Locating the Uzbek narrative of social justice within the Afghan Taliban movement’s political culture
This article is featured in the ORIENT IV 2019
This article considers how Uzbek members of the Afghan Taliban Movement thought about ethnic relations and pursued a notion of social justice in their dealings with the ethnic Pashtun leadership of the movement. The political culture of the movement frustrated the Uzbeks’ aspirations to control appointments of officials in areas inhabited by Afghanistan’s Turkic minorities. The contradictions between Taliban political culture and the Uzbeks’ idea of social justice drove strategic decisions by Uzbek and Turkman Taliban during the post-2001 phase of jihadi, including their attempt to align with the Islamic Movement of Uzbekistan.
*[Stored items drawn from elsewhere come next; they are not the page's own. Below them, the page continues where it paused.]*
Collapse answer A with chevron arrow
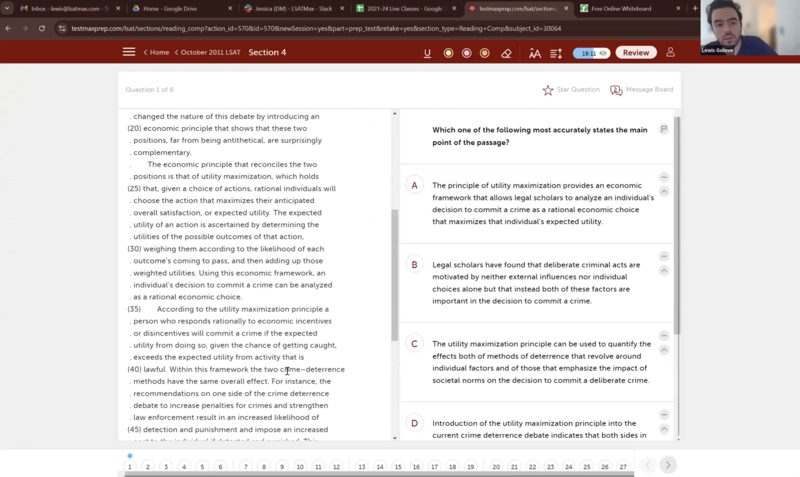This screenshot has width=800, height=477. [x=664, y=191]
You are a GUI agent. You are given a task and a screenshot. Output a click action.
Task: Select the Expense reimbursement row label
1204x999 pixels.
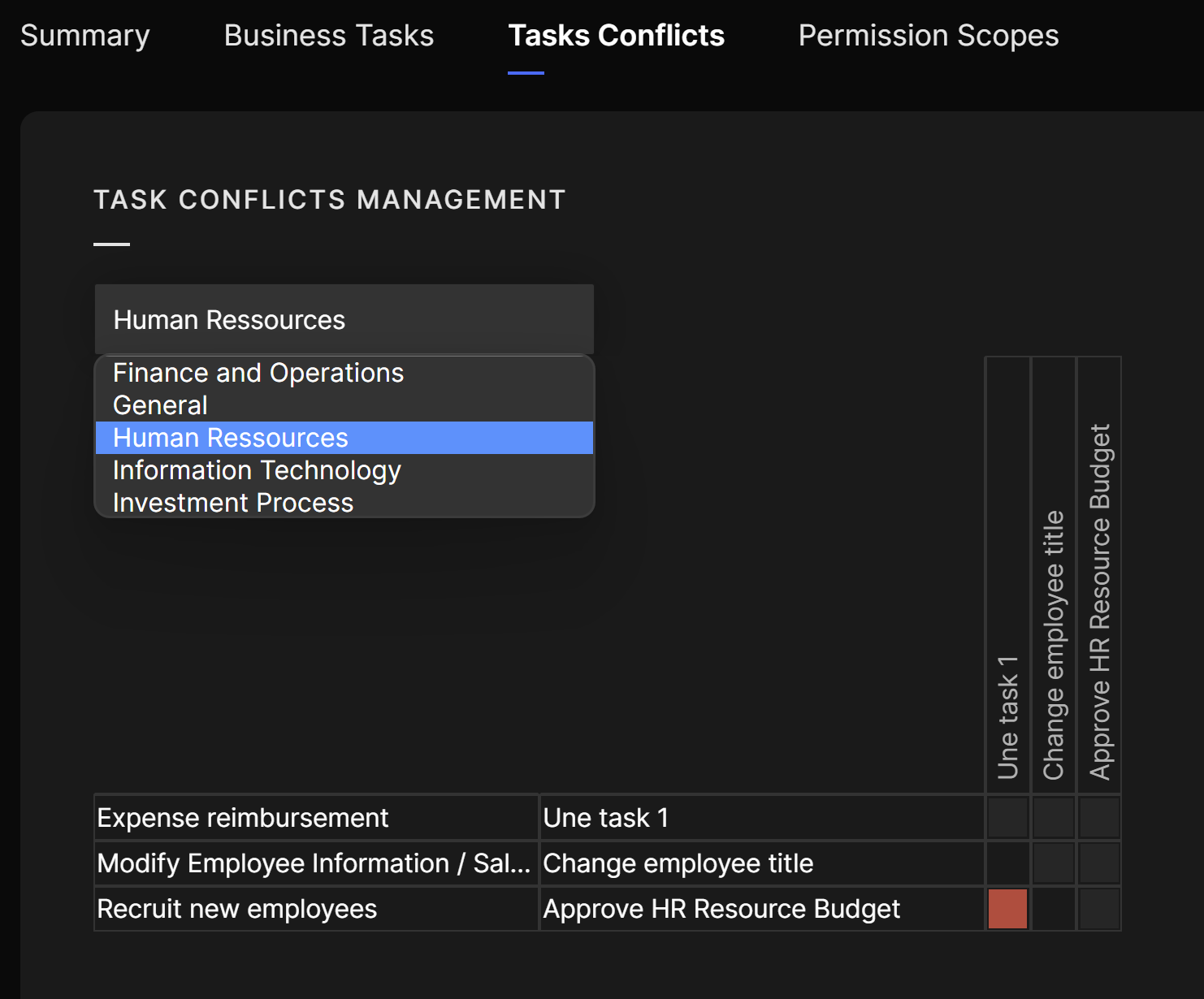243,818
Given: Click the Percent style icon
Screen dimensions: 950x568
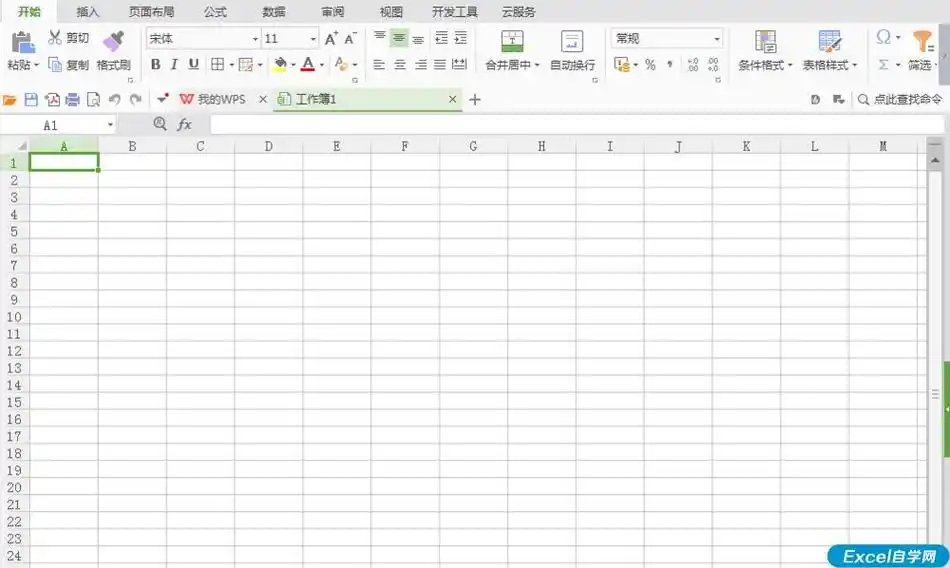Looking at the screenshot, I should tap(650, 65).
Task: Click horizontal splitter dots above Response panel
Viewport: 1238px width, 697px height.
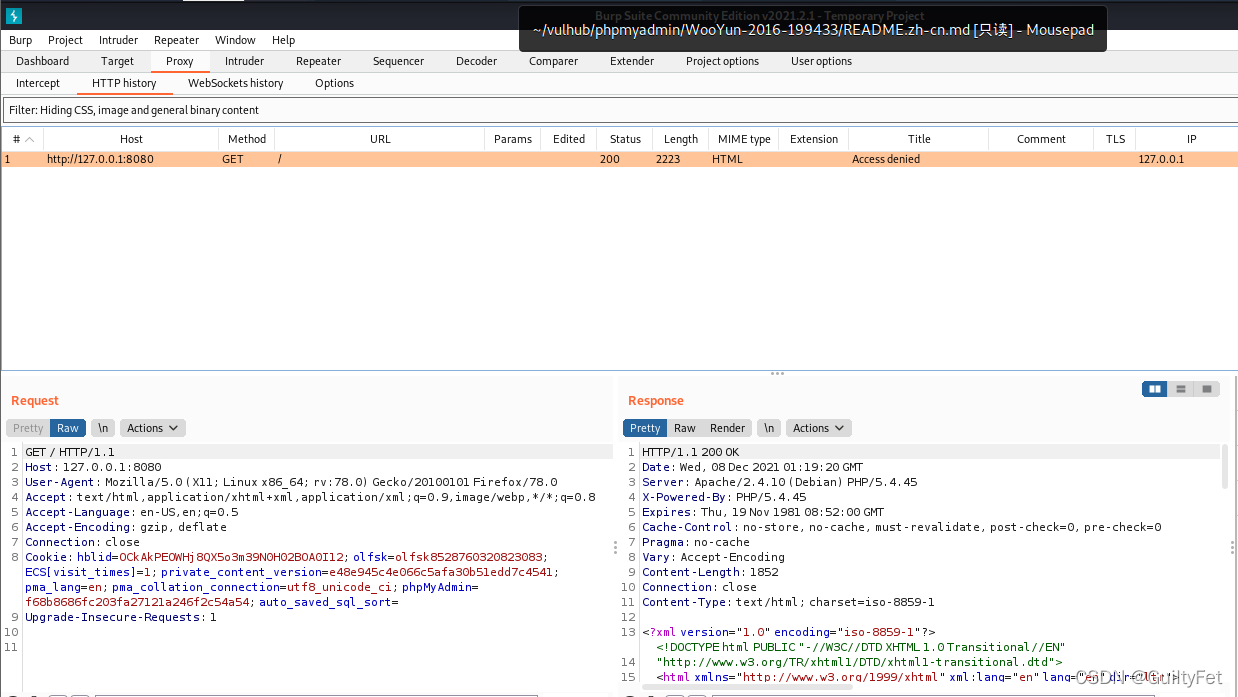Action: click(x=776, y=374)
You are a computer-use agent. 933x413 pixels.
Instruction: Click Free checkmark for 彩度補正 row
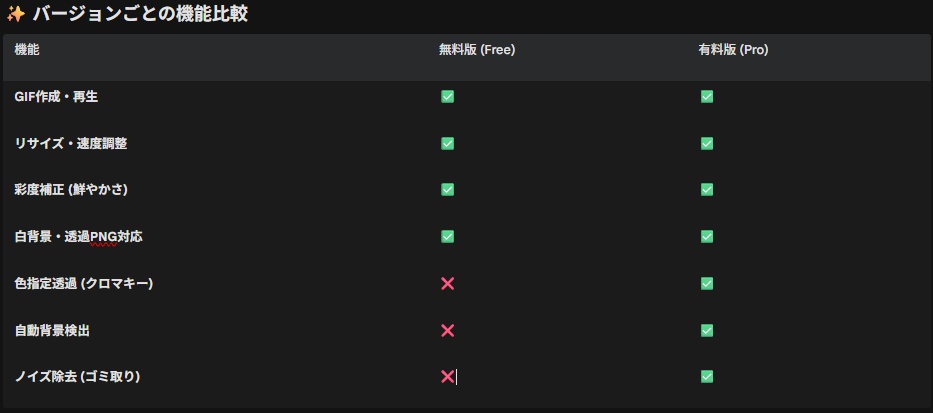pyautogui.click(x=447, y=190)
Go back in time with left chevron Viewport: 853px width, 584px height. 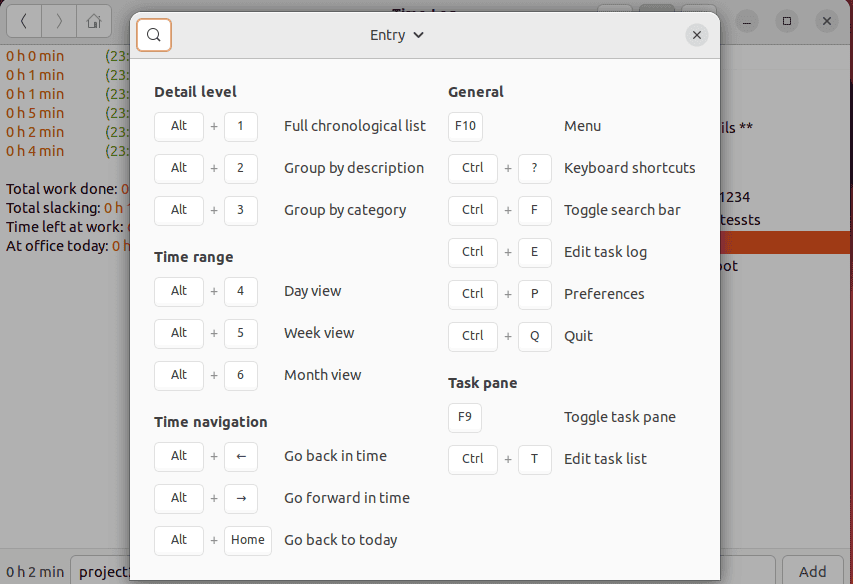[x=24, y=20]
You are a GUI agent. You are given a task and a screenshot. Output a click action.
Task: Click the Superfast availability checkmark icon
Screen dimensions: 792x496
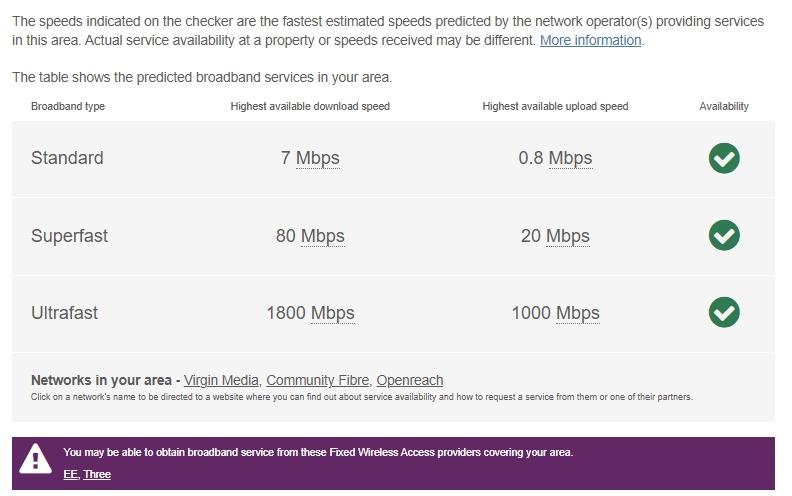[724, 235]
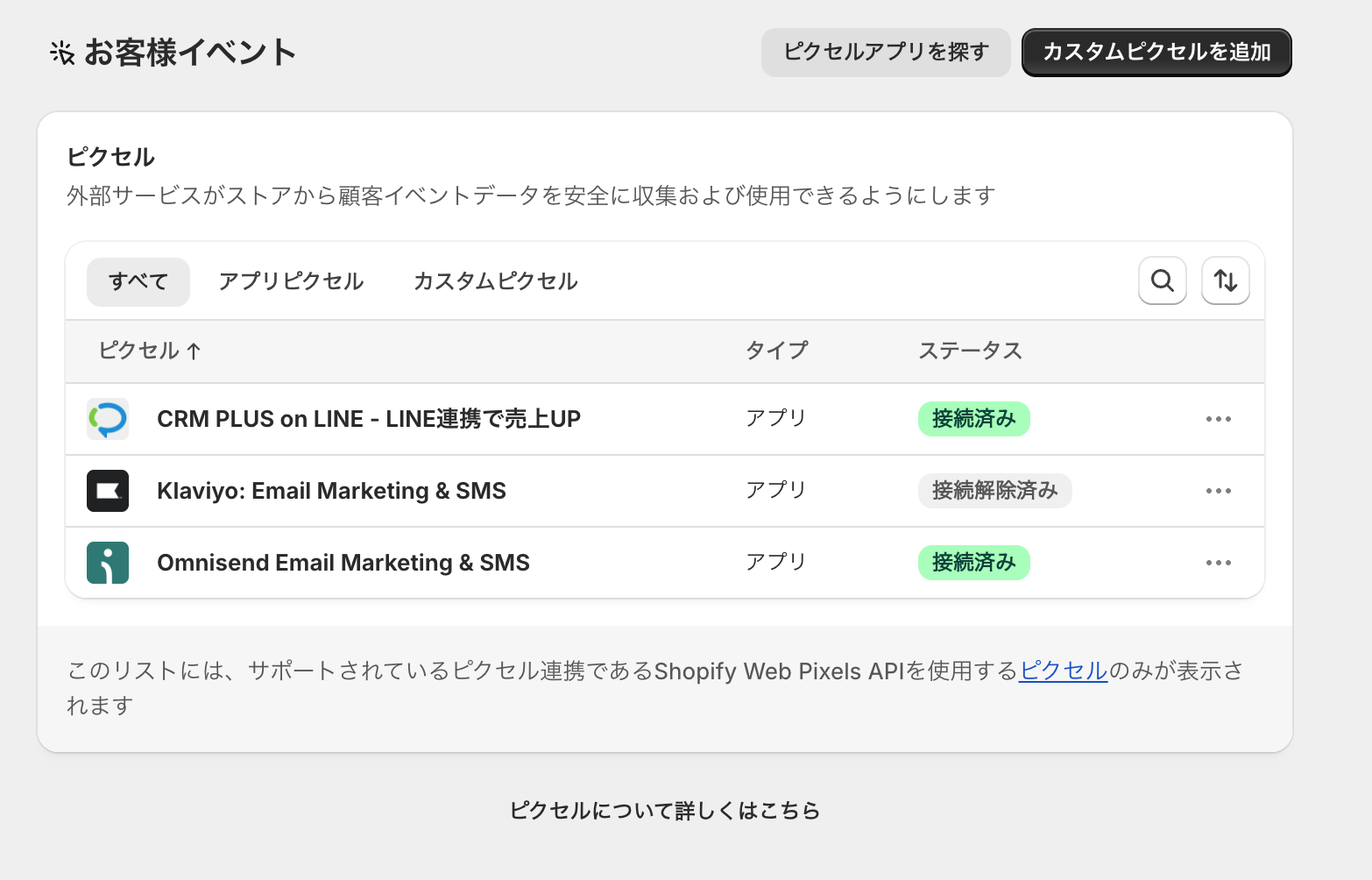Click the カスタムピクセルを追加 button
This screenshot has height=880, width=1372.
(x=1156, y=53)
Michael Semple is a professor at the Senator George J. Mitchell Institute for Global Peace, Security and Justice, Queen’s University Belfast. He conducts research and dialogue, delivers policy advice and participates in the public debate on conflict and peacemaking in Southern Asia and the Middle East. He has published extensively on the Taliban movement. His recent work includes research into the political culture of the Taliban and its implications for peace-making strategies. He has worked and travelled extensively in Afghanistan and Pakistan for three decades. He has served with the United Nations and was deputy to the European Union Special Representative in Afghanistan.